От этих слов мне становится на удивление хорошо, меня вдруг переполняет дикая радость от того, что ей хочется все повторить. Мое истомленное тело вновь страстно желает оказаться внутри нее. Надо только определиться со степенью «жесткости». Мне, конечно, еще предстоит узнать многое в неизмеримом разнообразии секса. Я боюсь причинить ей боль, не сумев вовремя распознать рамки дозволенного. Я понимаю, что между простым традиционным сексом и жесткачом есть существенный серый спектр, но на что именно ориентируется она, мне пока непонятно.

– Насколько жестче?

Взяв в руку мою ладонь, Нора подносит ее к косе. Обхватив пальцами черную прядь, она легонько оттягивает ее назад. У меня дрогнул член.

– Достаточно жестко, – отвечает она и заговорщически улыбается. Начинает тереться об меня. Такое чувство, что наши тела подстроены друг под друга. – Ну как, хочешь попробовать? – У нее хриплый голос. Она опускает голову к моей груди и проводит языком по затвердевшему соску, легонько царапая зубками и поигрывая языком. Это приятное ощущение молниеносно отзывается в паху. Никто никогда там меня не касался, тем более ртом. Сердце забилось сильней, чем обычно, я возбужден и немного напуган. Не потому что не хочется, а потому что впервые. Кто‑то где‑то сказал, что между возбуждением и страхом – тонкая грань удовольствия, так, видимо, на эту грань я как раз сейчас и попал.

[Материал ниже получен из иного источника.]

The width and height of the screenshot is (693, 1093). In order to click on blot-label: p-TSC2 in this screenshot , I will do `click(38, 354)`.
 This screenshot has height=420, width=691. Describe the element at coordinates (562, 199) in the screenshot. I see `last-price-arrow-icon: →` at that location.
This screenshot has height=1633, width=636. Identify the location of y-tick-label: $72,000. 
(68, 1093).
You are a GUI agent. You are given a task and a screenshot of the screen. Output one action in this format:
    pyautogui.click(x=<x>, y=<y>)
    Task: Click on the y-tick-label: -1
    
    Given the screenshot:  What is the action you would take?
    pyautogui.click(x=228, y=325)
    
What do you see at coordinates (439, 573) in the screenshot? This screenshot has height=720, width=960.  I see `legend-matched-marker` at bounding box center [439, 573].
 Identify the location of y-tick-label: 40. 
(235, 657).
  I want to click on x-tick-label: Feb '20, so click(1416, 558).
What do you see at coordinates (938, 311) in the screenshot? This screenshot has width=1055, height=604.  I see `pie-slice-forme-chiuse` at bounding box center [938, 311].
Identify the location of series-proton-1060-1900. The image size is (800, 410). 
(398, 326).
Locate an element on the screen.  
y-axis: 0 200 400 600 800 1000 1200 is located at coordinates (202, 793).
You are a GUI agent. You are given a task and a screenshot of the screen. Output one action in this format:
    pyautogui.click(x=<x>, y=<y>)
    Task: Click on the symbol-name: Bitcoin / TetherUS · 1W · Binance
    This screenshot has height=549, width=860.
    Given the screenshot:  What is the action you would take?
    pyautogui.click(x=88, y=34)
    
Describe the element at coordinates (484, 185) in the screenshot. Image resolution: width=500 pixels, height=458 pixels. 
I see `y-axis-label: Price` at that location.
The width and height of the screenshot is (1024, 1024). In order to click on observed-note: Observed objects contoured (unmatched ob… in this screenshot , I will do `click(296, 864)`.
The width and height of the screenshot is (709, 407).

Киваю, чуть припозднившись с ответом.

Нора прижимается губами к моей груди.

– М‑м, как я обожаю твое тело.

Ее ладони скользят вверх, по шее, и начинают ласкать мою влажную кожу. Я так и зарделся от похвалы. Она поглаживает мою спину, потом снова грудь, и мне стоит огромных усилий, чтобы не начать перед ней извиваться.

– Тебе ведь не приходится качаться, чтобы так умопомрачительно выглядеть, да? Это природное? – И, словно бы спохватившись, она добавляет: – Молчи‑молчи, мне приятнее думать, что ты дважды в день потеешь в тренажерном зале. – Нора скользит пальцами по груди и спускается вниз, к животу, прослеживая длинными ноготками рельеф моих мышц.